When I find myself in this spot, I always think about them and in a way it hurts so bad that I don’t have a friend like that and never managed to keep a constant friend for more than a couple of years. My record is eight. But if I look at it differently, it’s like a promise that someday I will meet someone with whom I could be like that.
And I thought I had it, but then again, I always think I have it, until I don’t. Until they disappoint me and I am left with questions in my head, confused. This last one is almost, nearly out of her privileged state because of a really stupid thing. I missed her while in Italy, at my boyfriend’s home and just wanted to see how she was doing. She was rather replying late. I asked her if she didn’t want to skype with me, so we could talk properly, but she was on a holiday in a resort close to her home. Then she got home and she turned her hair red and she didn’t want to talk to me, cause she was thinking I might get scared. Then she said she didn’t use Skype but to talk to her parents when she was away, cause it reminded her of an LDR she had with a guy, an LDR that didn’t work out because she chose her parents, not that guy. Then I gave up. And by the time she saw my status she immediately thought it was about her, although it was not aimed at anyone but rather a thought. And raged, that she was on holiday with her parents and that is why she doesn’t talk to anyone, cause that’s how she was. And although we talked, and although we shared things you don’t share with just anybody, I was anyone out of a sudden. To top it all up, she straight told me I should enjoy my holiday with the person I came to visit and then we can talk. After I felt like a piece of shit, thank you very much.

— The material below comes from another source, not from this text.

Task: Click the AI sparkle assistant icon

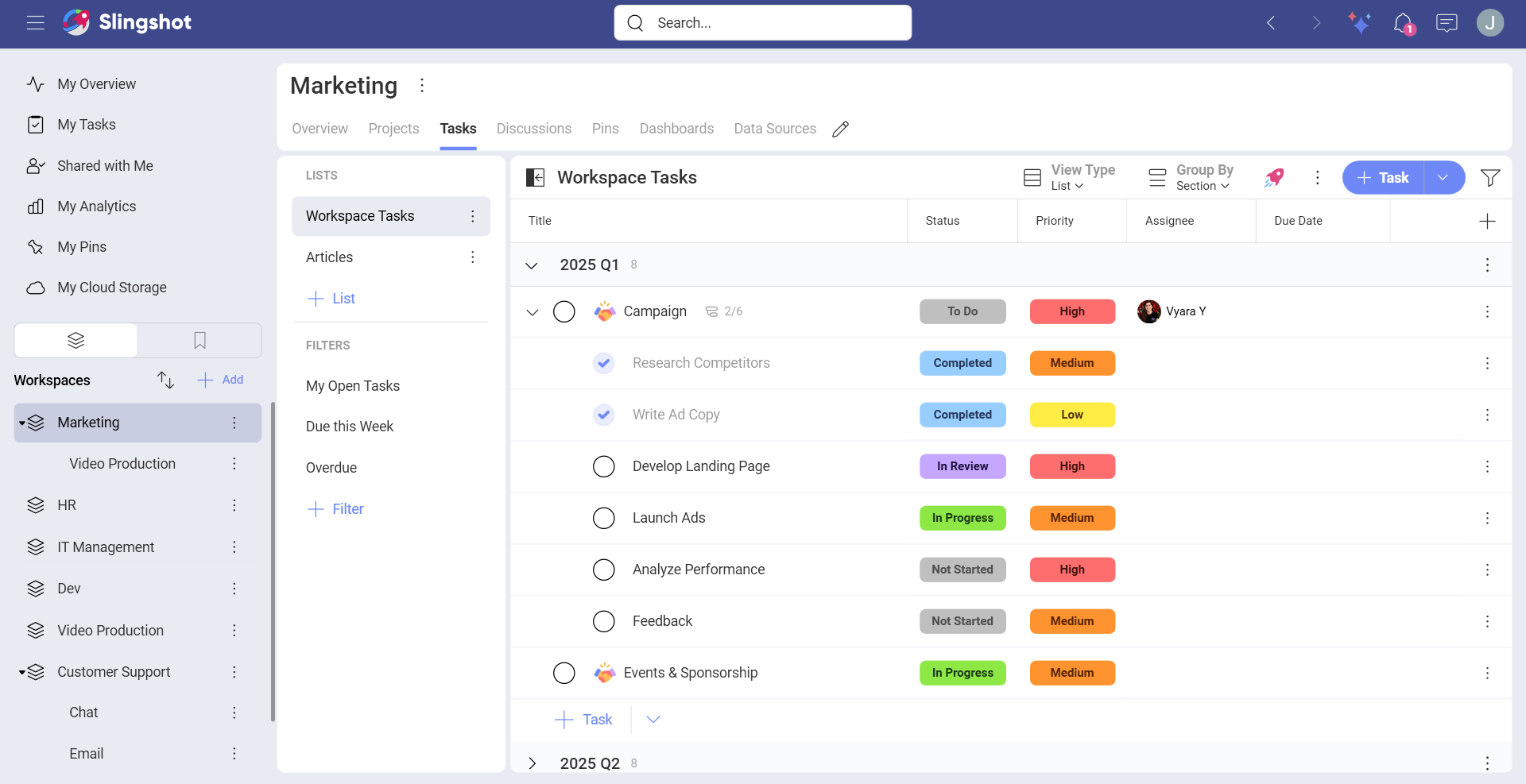Action: click(x=1359, y=23)
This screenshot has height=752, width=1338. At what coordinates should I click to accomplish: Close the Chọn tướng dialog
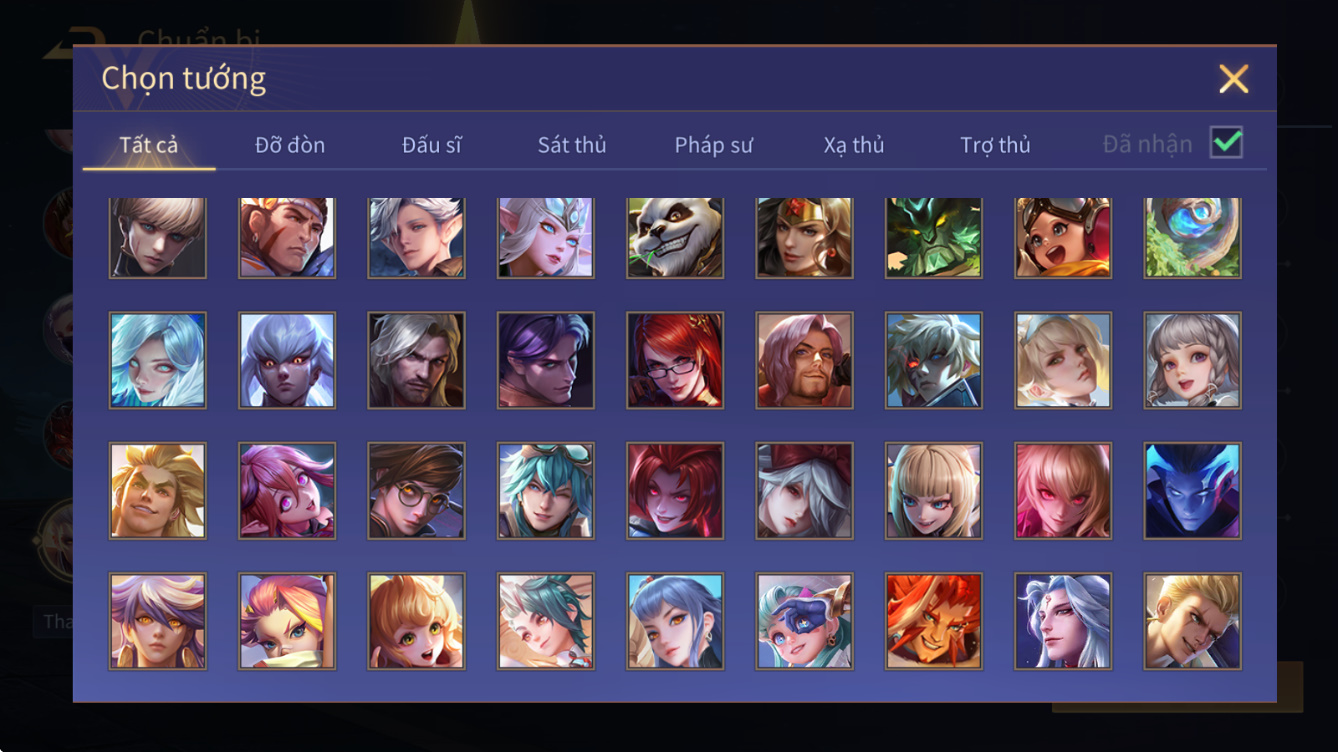(x=1233, y=79)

That among other stuff. It was the tip of the iceberg that.
Oh, but are you upset?
No, I am thrilled. And just yesterday evening she started saying that she missed me, but she won’t apologize to me, cause she doesn’t apologies to anybody, not even her mother. Like I made a mistake, but it was your mistake to make a fuss about it, so fuss all you want. And now it still haunts me, 16 hours later. She was one of the closest and now she showed her teeth, showing she’s no different than the other ones before her, that don’t stand beside me now, because they haven’t done anything wrong and they don’t apologize. And then, they apologize a year later.
In a way, I am glad I have seen the truth behind her, but inside I feel like crying, although I can’t find my tears. They dried some years ago.
And I wonder, how many sad songs help you get past a bad friendship? How do you look them in the eye when autumn comes?